[[ RECORDS FOR PROCESSING, beginning ]]
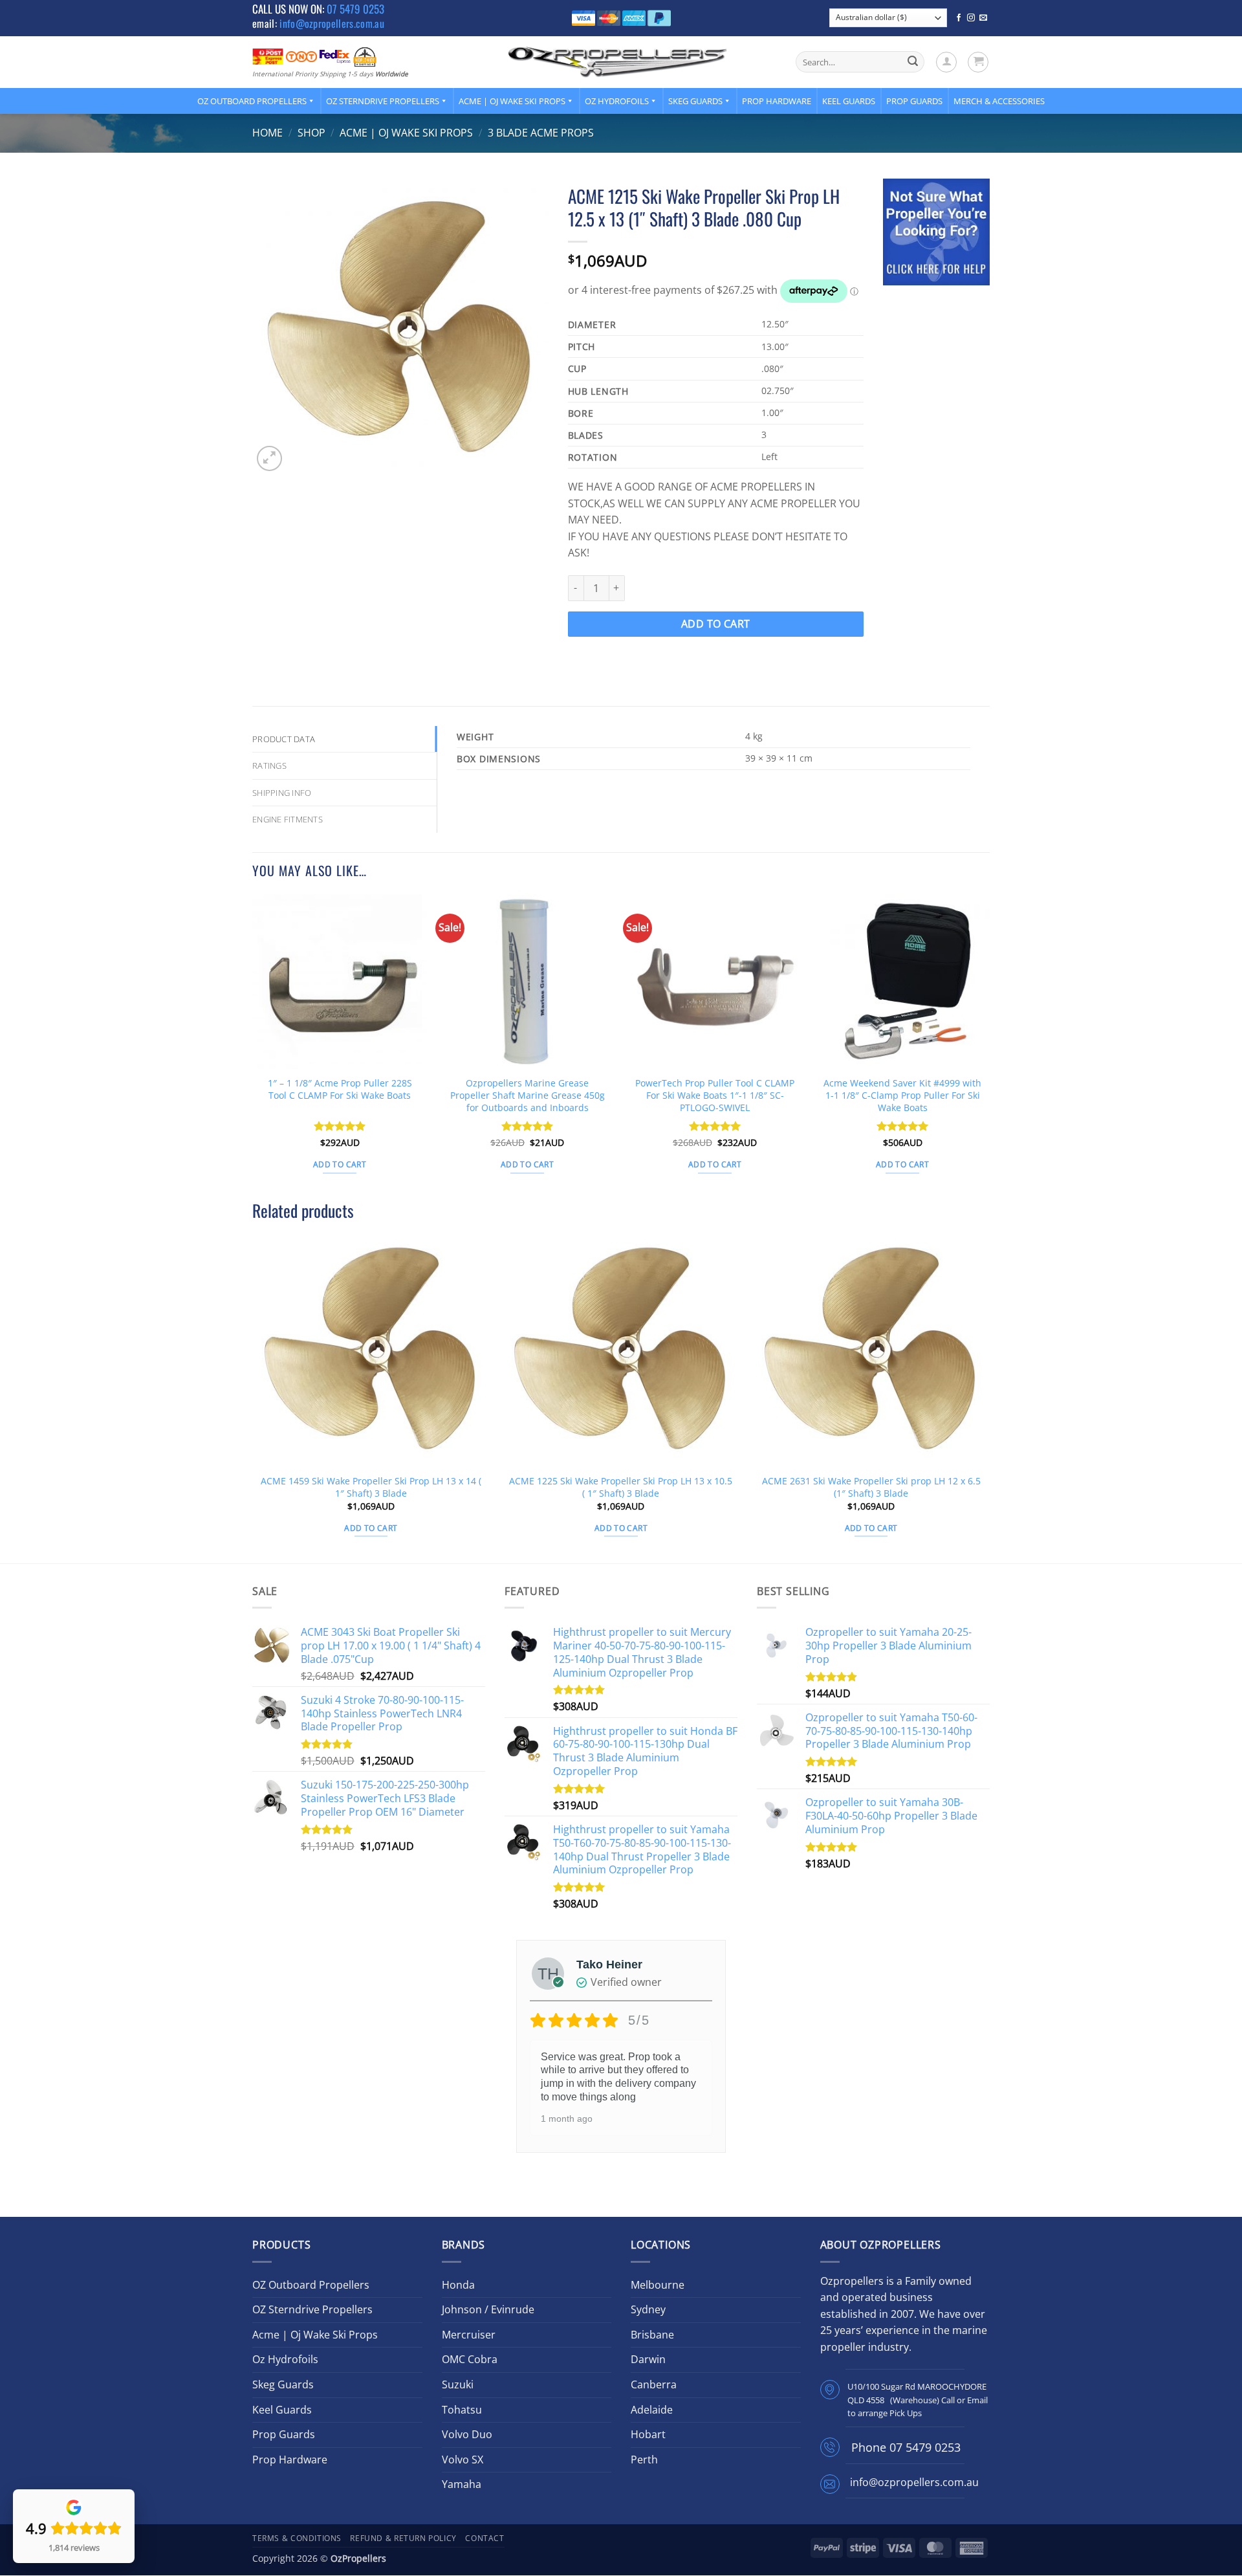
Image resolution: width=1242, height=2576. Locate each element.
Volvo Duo (467, 2434)
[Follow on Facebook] (959, 18)
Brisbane (652, 2335)
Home (267, 133)
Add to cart (715, 624)
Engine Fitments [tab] (287, 819)
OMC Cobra (469, 2359)
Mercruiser (469, 2335)
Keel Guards (848, 101)
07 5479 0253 (355, 9)
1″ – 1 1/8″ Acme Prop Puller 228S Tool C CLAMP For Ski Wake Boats (340, 1089)
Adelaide (652, 2410)
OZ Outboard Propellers (252, 101)
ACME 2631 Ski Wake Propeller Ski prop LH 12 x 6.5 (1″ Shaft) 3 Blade (871, 1487)
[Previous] (253, 1046)
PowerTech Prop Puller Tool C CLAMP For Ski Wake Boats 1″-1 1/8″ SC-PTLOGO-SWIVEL (714, 1095)
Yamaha (461, 2484)
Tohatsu (462, 2410)
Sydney (648, 2309)
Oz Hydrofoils (617, 101)
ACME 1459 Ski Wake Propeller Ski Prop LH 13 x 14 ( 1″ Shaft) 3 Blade (371, 1487)
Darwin (648, 2359)
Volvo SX (462, 2459)
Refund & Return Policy (403, 2538)
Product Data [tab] (283, 739)
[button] (946, 62)
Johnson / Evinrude (488, 2309)
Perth (644, 2459)
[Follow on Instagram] (971, 18)
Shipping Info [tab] (281, 792)
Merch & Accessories (999, 101)
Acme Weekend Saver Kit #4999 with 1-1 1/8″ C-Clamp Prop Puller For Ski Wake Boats (902, 1095)
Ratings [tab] (269, 765)
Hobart (648, 2434)
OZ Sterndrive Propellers (382, 101)
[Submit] (913, 62)
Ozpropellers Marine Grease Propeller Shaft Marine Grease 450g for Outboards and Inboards (527, 1095)
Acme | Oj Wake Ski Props (512, 101)
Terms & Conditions (297, 2538)
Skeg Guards (695, 101)
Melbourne (657, 2285)
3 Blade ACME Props (541, 133)
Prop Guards (914, 101)
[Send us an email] (983, 18)
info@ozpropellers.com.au (331, 23)
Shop (311, 133)
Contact (484, 2538)
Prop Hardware (776, 101)
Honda (458, 2285)
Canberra (654, 2384)
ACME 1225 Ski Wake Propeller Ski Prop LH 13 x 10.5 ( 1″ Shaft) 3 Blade (620, 1487)
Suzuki (458, 2384)
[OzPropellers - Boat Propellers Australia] (618, 61)
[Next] (989, 1046)
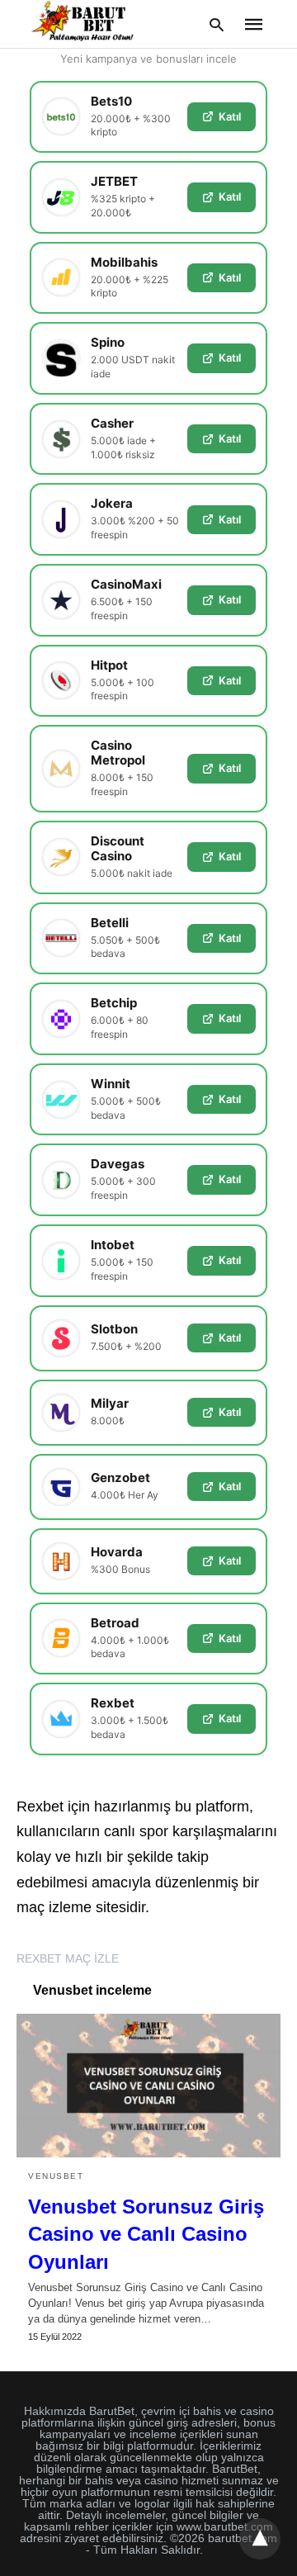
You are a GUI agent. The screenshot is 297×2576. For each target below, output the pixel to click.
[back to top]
[[ RECORDS FOR PROCESSING, end ]]
TASK DIRECTIONS
Could you return all the entries exactly as they appear, minus the pictures?

OUTPUT FOR THIS EXERCISE
Image resolution: width=1242, height=2576. Locate each element.
Volvo Duo (467, 2434)
[Follow on Facebook] (959, 18)
Brisbane (652, 2335)
Home (267, 133)
Add to cart (715, 624)
Engine Fitments [tab] (287, 819)
OMC Cobra (469, 2359)
Mercruiser (469, 2335)
Keel Guards (848, 101)
07 5479 0253 (355, 9)
1″ – 1 1/8″ Acme Prop Puller 228S Tool C CLAMP For Ski Wake Boats (340, 1089)
Adelaide (652, 2410)
OZ Outboard Propellers (252, 101)
ACME 2631 Ski Wake Propeller Ski prop LH 12 x 6.5 (1″ Shaft) 3 Blade (871, 1487)
[Previous] (253, 1046)
PowerTech Prop Puller Tool C CLAMP For Ski Wake Boats 1″-1 1/8″ SC-PTLOGO-SWIVEL (714, 1095)
Yamaha (461, 2484)
Tohatsu (462, 2410)
Sydney (648, 2309)
Oz Hydrofoils (617, 101)
ACME 1459 Ski Wake Propeller Ski Prop LH 13 x 14 ( 1″ Shaft) 3 Blade (371, 1487)
Darwin (648, 2359)
Volvo SX (462, 2459)
Refund & Return Policy (403, 2538)
Product Data [tab] (283, 739)
[button] (946, 62)
Johnson / Evinrude (488, 2309)
Perth (644, 2459)
[Follow on Instagram] (971, 18)
Shipping Info [tab] (281, 792)
Merch & Accessories (999, 101)
Acme Weekend Saver Kit #4999 with 1-1 1/8″ C-Clamp Prop Puller For Ski Wake Boats (902, 1095)
Ratings [tab] (269, 765)
Hobart (648, 2434)
OZ Sterndrive Propellers (382, 101)
[Submit] (913, 62)
Ozpropellers Marine Grease Propeller Shaft Marine Grease 450g for Outboards and Inboards (527, 1095)
Acme | Oj Wake Ski Props (512, 101)
Terms & Conditions (297, 2538)
Skeg Guards (695, 101)
Melbourne (657, 2285)
3 Blade ACME Props (541, 133)
Prop Guards (914, 101)
[Send us an email] (983, 18)
info@ozpropellers.com.au (331, 23)
Shop (311, 133)
Contact (484, 2538)
Prop Hardware (776, 101)
Honda (458, 2285)
Canberra (654, 2384)
ACME 1225 Ski Wake Propeller Ski Prop LH 13 x 10.5 ( 1″ Shaft) 3 Blade (620, 1487)
Suzuki (458, 2384)
[OzPropellers - Boat Propellers Australia] (618, 61)
[Next] (989, 1046)
You are a GUI agent. The screenshot is 297×2576. For each target below, output the pixel to click.
[back to top]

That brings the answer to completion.